La administración municipal se ha demorado más de dos años en hacer realmente visibles sus políticas para el ciclismo, pero algunas ya se vislumbran. Por fin hay una licitación para la gestión de la bicicleta pública, la cual ya ha sido reforzada por ciclas eléctricas, aparatos que no son para vagos, como dicen los críticos, sino para personas con ciertas dificultades físicas.

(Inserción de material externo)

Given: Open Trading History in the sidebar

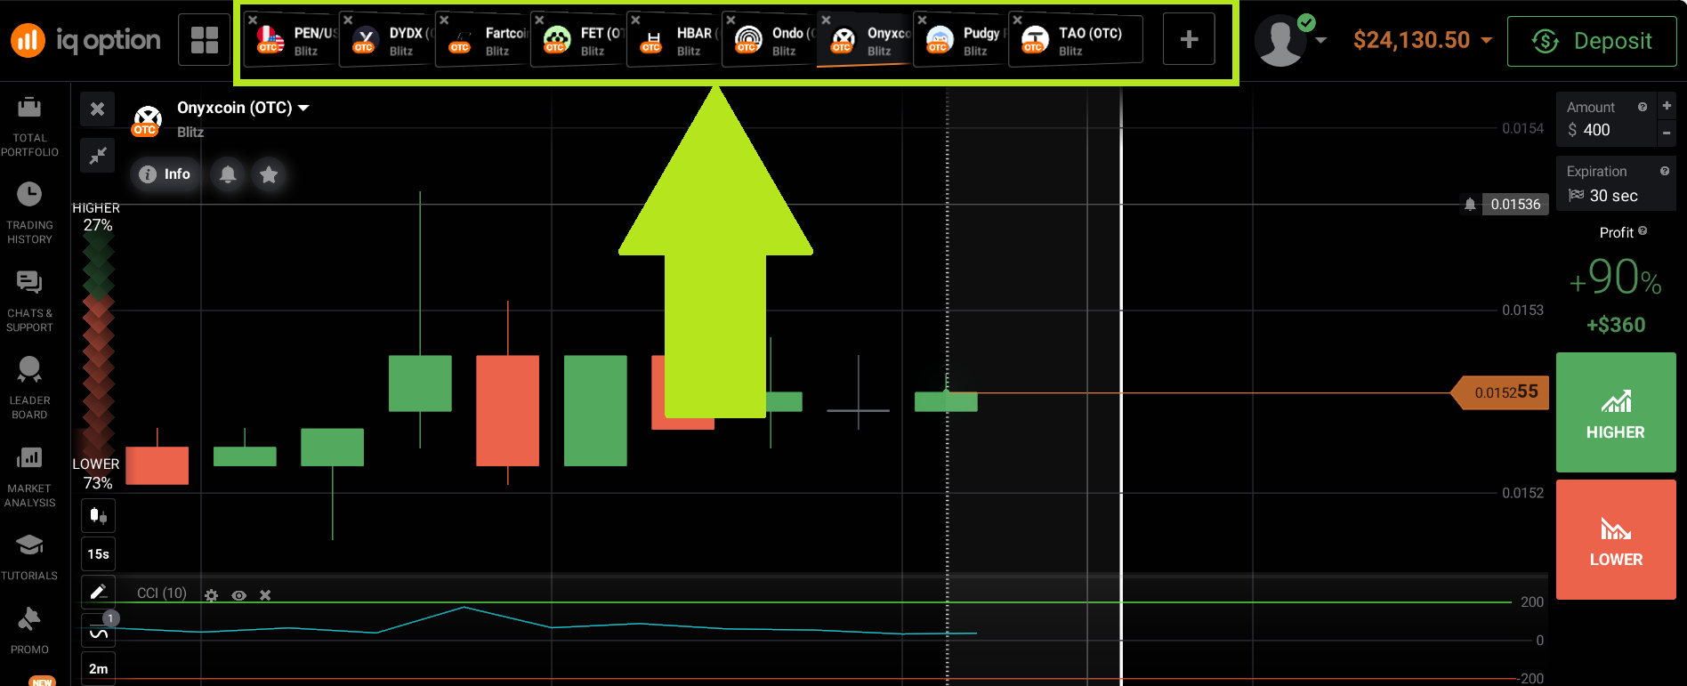Looking at the screenshot, I should [x=29, y=212].
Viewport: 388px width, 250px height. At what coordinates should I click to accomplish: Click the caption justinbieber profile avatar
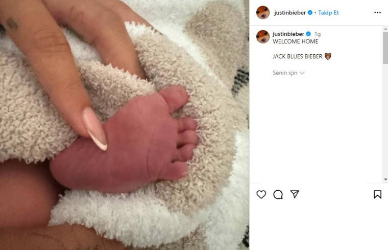coord(263,37)
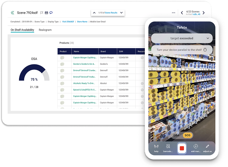Click the flag icon next to scene title
Image resolution: width=228 pixels, height=167 pixels.
coord(42,13)
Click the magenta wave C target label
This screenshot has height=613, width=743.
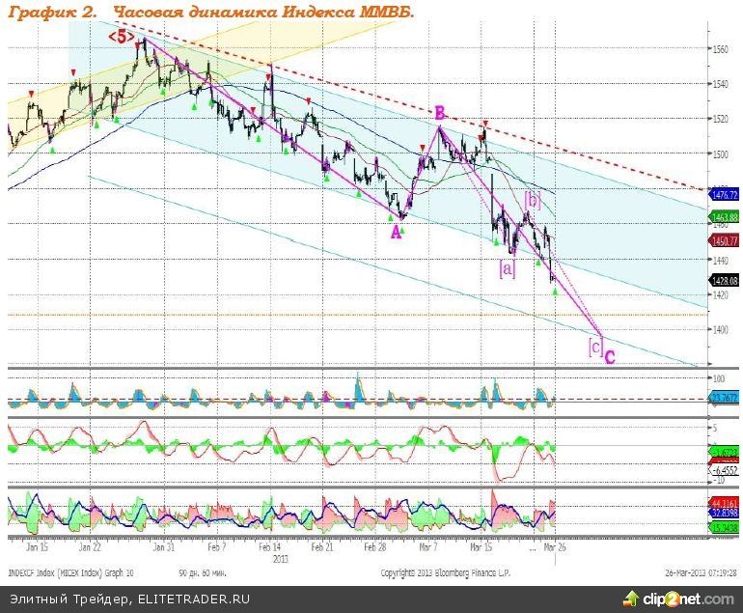[610, 356]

También genera esperanzas que proyectos como la regeneración del Parque Navarro tengan estaciones de bicis. O que en una zona como La Mariscal se desarrolle cada jueves un ciclopaseo nocturno. Aunque suena mucho mejor que las ciclorrutas se extenderán tanto al norte como al sur de la capital, plan que de materializarse realmente cambiará la dinámica de transporte para este grupo de personas que, a pesar de los golpes y las muertes, todavía se mantiene fiel a su caballito de acero.

Ojalá, eso sí, que los planes de expansión se hagan con criterio técnico y sentido común. El escabroso ejemplo de la ciclorruta en la Antonio Ulloa, ¡calle de negocios de autolujos, mecánicas y repuestos!, no debe repetirse. La bicicleta debe ser un símbolo de convivencia, no de imposición. Lo que ocurrió en la Ulloa y también en la Mariana de Jesús a la altura de El Jardín fomentó, injustamente, que la gente se fuera en contra de los ciclistas.

Tampoco importa mucho si estas acciones y planes son por Hábitat III. Eso es lo de menos. Lo importante será que esas políticas se mantengan, que los usuarios logren apropiarse de esos espacios y que se genere un sentido de respeto entre los ciudadanos.